Selected extract
┄┄┄┄┄┄┄┄┄┄
After reading Lynda Hansen’s response to your Sunday article about the Lied Animal Shelter, I feel a need to reply.

I agree that Lied has its faults and problems, but the real problem comes from irresponsible pet owners who do not spay and neuter. We have backyard breeders and pet stores that are allowed to continue to breed and sell their animals.

I would like to see Ms. Hansen spend just one, eight-hour day on a hot line for a local rescue group to hear all the reasons that people in Clark County find to surrender their so-called beloved pets. I am allergic, we are moving, the dog chewed my shoes, the cat pees in my house, we are having a baby, my purebred dog that I paid $1,000 for is sick and I have no money to take him to the vet.

I could go on and on, but there are at least 100 animals a day turned in to the shelter because of these lame reasons.
┄┄┄┄┄┄┄┄┄┄
Exercise requirements
(1) Answer these questions about the letter on the Lied Animal Shelter:
(a) According to the writer, where does the real problem come from?
(b) How long a day does the writer want Ms. Hansen to spend on a rescue group's hot line?
(c) How many animals a day are turned in to the shelter, at minimum?
(2) Rewrite the letter on the Lied Animal Shelter from "After reading Lynda" up to and including "these lame reasons.", substituting "Washoe County" for "Clark County".

Dataset excerpt
┄┄┄┄┄┄┄┄┄┄
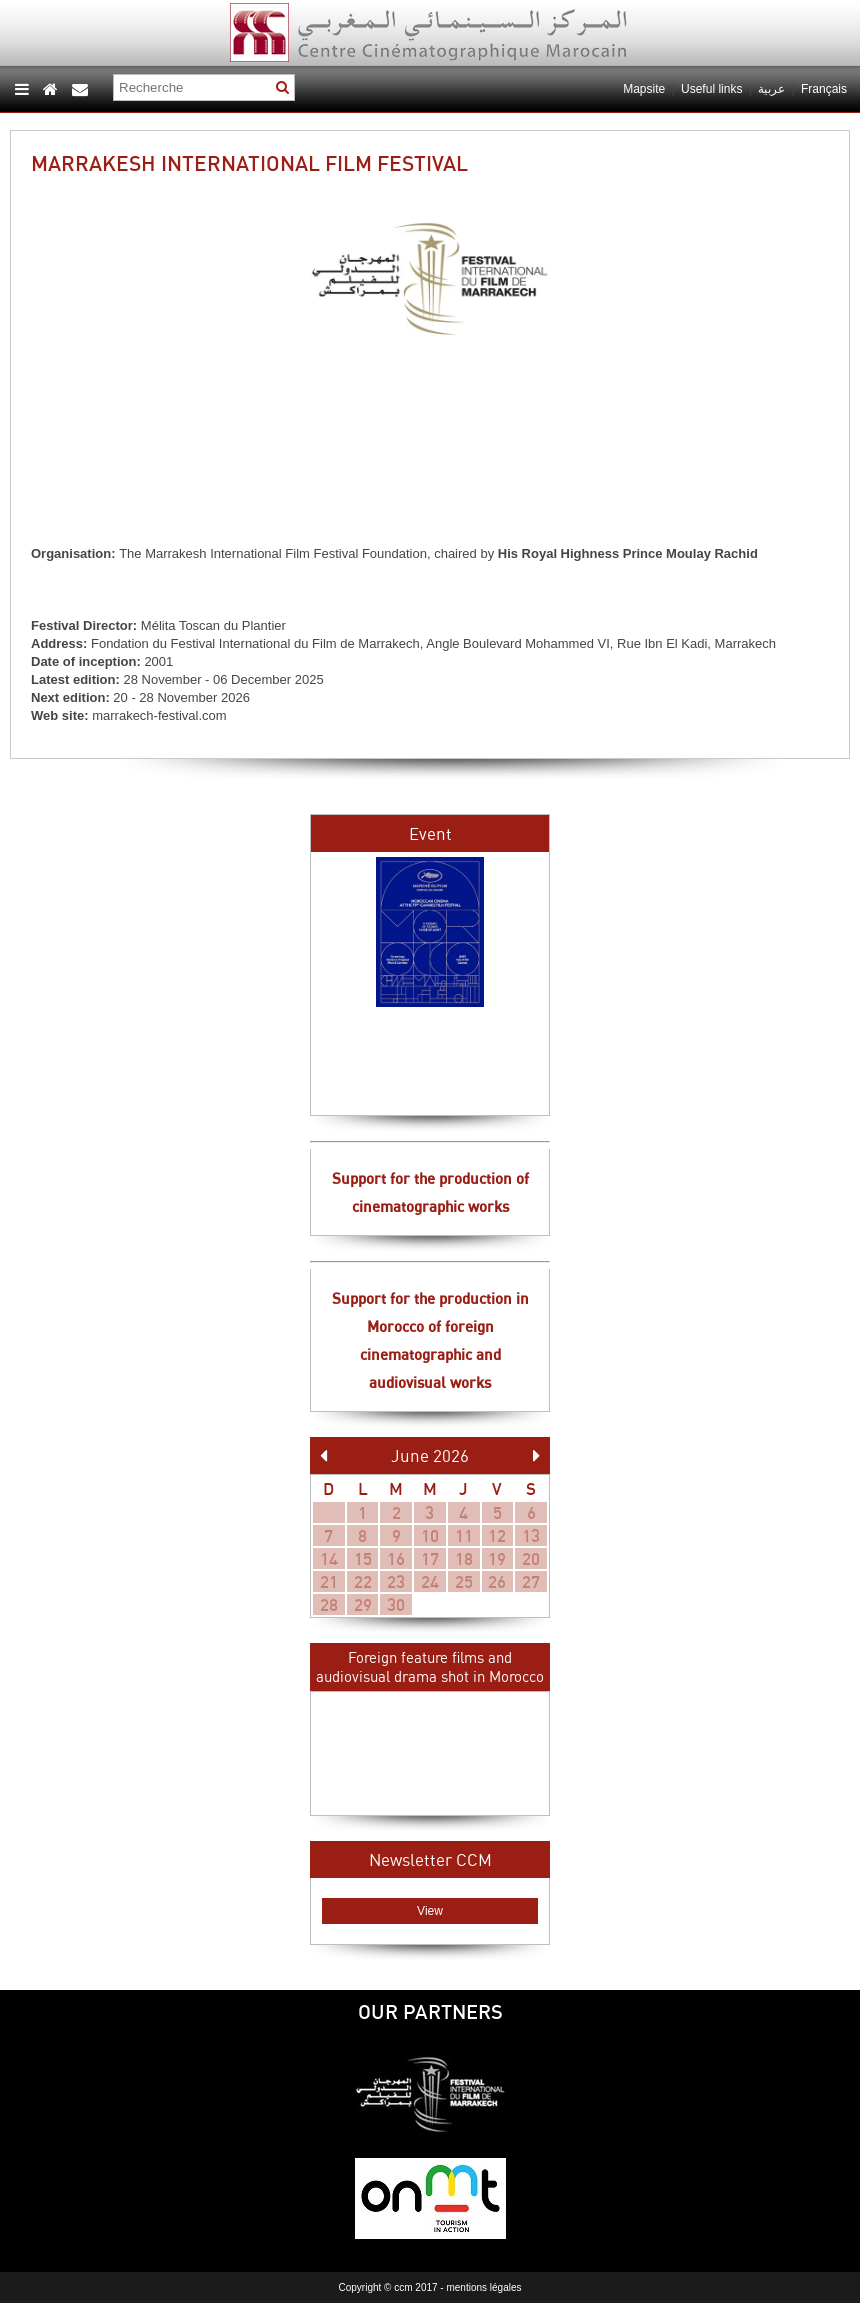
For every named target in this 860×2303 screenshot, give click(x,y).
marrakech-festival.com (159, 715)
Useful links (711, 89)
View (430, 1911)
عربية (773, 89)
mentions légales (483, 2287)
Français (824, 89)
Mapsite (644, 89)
┄┄┄┄┄┄┄┄┄┄
In response
(1)
(a) Irresponsible pet owners who do not spay and neuter.
(b) One eight-hour day.
(c) At least 100.

(2)
After reading Lynda Hansen’s response to your Sunday article about the Lied Animal Shelter, I feel a need to reply.

I agree that Lied has its faults and problems, but the real problem comes from irresponsible pet owners who do not spay and neuter. We have backyard breeders and pet stores that are allowed to continue to breed and sell their animals.

I would like to see Ms. Hansen spend just one, eight-hour day on a hot line for a local rescue group to hear all the reasons that people in Washoe County find to surrender their so-called beloved pets. I am allergic, we are moving, the dog chewed my shoes, the cat pees in my house, we are having a baby, my purebred dog that I paid $1,000 for is sick and I have no money to take him to the vet.

I could go on and on, but there are at least 100 animals a day turned in to the shelter because of these lame reasons.